### The problem
For each line of the data below that holds "products", copy the line.

Dataset excerpts
......
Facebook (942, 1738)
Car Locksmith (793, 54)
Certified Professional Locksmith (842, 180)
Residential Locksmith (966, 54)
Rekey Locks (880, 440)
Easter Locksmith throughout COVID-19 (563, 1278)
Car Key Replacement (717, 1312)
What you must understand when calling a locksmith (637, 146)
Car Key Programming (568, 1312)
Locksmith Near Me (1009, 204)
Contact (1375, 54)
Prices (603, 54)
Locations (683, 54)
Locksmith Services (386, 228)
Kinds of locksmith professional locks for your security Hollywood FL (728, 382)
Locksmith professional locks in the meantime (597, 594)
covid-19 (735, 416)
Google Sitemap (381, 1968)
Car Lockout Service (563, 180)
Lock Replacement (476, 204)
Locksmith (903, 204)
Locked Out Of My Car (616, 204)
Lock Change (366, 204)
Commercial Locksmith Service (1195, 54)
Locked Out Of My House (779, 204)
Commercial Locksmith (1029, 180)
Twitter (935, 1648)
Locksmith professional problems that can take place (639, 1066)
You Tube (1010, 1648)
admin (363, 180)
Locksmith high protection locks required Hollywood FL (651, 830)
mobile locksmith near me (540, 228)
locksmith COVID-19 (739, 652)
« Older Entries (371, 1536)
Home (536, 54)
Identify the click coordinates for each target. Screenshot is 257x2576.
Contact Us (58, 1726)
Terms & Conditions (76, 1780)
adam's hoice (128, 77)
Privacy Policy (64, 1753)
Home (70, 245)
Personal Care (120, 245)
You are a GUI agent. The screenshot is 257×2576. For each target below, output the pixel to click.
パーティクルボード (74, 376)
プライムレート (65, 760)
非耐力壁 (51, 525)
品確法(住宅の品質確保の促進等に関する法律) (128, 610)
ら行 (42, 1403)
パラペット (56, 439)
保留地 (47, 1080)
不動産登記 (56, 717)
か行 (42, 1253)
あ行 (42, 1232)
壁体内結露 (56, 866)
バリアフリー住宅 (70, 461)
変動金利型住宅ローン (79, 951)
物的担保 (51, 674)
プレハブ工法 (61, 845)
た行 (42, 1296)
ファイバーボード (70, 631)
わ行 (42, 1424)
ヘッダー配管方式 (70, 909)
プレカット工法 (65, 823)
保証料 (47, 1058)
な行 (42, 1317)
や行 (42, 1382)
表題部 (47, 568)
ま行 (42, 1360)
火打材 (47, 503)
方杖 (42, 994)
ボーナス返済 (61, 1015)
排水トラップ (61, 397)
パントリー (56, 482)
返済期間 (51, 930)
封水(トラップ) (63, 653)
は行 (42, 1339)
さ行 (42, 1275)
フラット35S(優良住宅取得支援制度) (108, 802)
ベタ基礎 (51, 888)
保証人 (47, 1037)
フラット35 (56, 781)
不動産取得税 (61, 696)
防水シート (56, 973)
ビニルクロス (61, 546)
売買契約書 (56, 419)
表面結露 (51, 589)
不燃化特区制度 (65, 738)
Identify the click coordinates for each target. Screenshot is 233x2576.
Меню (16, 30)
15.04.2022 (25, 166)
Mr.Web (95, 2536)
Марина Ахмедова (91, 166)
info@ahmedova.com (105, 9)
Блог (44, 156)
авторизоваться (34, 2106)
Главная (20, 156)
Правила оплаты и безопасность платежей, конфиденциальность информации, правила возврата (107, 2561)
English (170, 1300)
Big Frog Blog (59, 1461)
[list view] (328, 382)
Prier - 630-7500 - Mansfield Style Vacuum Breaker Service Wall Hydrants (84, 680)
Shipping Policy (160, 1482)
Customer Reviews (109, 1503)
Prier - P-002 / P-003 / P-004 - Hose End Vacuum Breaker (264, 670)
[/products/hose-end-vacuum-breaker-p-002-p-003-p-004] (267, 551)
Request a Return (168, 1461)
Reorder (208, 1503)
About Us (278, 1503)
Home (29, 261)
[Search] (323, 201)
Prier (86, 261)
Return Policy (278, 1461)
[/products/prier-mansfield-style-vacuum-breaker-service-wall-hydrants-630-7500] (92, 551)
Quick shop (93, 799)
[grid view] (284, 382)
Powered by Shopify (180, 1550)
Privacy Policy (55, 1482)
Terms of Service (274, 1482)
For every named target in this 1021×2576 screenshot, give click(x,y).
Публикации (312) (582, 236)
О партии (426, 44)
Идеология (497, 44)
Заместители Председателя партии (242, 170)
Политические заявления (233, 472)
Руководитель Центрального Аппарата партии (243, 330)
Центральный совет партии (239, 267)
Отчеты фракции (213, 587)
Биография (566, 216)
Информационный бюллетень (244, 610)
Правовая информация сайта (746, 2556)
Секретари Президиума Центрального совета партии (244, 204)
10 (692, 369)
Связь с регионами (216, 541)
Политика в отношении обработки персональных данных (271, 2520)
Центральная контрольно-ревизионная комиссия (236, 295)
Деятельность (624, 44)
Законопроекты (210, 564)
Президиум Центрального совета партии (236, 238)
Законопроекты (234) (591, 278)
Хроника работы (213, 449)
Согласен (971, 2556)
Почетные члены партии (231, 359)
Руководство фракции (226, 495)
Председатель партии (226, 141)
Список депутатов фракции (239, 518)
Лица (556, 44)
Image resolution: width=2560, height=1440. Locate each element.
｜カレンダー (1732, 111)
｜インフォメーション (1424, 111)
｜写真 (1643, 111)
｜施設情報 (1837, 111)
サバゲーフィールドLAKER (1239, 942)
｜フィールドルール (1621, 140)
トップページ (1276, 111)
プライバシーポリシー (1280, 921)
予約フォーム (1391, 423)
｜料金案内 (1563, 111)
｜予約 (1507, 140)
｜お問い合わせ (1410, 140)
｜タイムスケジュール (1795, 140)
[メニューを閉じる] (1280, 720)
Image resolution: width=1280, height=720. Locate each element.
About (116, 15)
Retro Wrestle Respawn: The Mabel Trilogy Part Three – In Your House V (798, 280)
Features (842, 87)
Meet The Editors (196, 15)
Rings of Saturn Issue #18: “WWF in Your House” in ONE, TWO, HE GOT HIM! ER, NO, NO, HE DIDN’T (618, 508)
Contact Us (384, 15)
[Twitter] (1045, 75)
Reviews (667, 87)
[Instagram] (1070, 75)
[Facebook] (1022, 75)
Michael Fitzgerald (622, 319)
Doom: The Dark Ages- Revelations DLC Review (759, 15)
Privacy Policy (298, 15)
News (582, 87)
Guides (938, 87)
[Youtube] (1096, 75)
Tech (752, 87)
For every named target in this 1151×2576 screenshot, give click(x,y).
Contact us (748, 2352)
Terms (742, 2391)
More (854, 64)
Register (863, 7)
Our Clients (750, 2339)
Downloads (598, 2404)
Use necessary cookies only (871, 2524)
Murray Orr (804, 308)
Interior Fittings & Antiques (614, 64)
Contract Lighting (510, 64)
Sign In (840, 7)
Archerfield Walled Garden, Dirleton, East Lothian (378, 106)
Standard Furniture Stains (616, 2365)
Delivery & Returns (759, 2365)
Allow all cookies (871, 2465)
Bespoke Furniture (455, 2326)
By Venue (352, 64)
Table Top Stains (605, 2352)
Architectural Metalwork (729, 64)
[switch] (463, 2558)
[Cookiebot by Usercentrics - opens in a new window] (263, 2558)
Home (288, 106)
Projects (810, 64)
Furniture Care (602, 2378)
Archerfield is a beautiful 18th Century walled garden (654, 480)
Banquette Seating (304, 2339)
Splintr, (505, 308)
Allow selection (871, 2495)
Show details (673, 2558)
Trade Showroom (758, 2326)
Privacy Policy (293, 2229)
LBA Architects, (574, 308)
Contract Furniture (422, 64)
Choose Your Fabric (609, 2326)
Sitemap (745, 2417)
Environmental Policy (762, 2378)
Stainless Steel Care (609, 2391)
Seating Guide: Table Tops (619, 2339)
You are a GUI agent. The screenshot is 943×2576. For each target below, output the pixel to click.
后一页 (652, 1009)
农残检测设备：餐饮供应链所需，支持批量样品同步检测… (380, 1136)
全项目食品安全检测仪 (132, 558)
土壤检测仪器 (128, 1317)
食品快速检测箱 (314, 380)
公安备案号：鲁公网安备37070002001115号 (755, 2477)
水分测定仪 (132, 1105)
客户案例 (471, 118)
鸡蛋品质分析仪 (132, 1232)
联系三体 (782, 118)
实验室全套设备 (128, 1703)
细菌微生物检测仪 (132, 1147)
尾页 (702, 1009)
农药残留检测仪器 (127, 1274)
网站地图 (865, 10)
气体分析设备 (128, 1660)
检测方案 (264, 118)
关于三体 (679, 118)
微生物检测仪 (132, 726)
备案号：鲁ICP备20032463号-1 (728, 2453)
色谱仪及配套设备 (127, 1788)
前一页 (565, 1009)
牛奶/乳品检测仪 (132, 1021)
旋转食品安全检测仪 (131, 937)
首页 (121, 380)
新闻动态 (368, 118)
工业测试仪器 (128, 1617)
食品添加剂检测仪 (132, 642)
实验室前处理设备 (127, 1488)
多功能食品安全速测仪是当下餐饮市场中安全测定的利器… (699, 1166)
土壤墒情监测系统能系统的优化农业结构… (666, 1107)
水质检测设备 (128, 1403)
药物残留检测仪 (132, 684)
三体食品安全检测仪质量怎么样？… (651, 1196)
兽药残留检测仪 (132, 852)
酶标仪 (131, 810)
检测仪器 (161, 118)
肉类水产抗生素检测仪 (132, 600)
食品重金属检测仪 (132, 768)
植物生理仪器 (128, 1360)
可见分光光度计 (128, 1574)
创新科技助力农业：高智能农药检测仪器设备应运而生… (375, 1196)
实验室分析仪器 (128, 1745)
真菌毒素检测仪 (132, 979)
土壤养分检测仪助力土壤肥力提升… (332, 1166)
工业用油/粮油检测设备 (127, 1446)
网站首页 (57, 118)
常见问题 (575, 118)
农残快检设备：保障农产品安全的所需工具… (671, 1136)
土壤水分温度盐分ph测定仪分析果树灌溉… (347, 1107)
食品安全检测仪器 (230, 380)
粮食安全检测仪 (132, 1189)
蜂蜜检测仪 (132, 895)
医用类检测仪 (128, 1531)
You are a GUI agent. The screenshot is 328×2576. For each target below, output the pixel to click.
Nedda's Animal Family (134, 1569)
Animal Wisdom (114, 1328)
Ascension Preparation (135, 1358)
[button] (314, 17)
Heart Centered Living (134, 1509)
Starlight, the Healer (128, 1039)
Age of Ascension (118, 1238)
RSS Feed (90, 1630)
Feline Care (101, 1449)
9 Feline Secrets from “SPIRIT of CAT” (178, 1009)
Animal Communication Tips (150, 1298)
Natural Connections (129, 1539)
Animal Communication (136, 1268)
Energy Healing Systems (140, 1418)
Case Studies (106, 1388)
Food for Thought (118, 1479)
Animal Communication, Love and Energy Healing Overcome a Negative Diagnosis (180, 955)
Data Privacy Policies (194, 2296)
......
### Exercise answer
[/products/hose-end-vacuum-breaker-p-002-p-003-p-004] (267, 551)
[/products/prier-mansfield-style-vacuum-breaker-service-wall-hydrants-630-7500] (92, 551)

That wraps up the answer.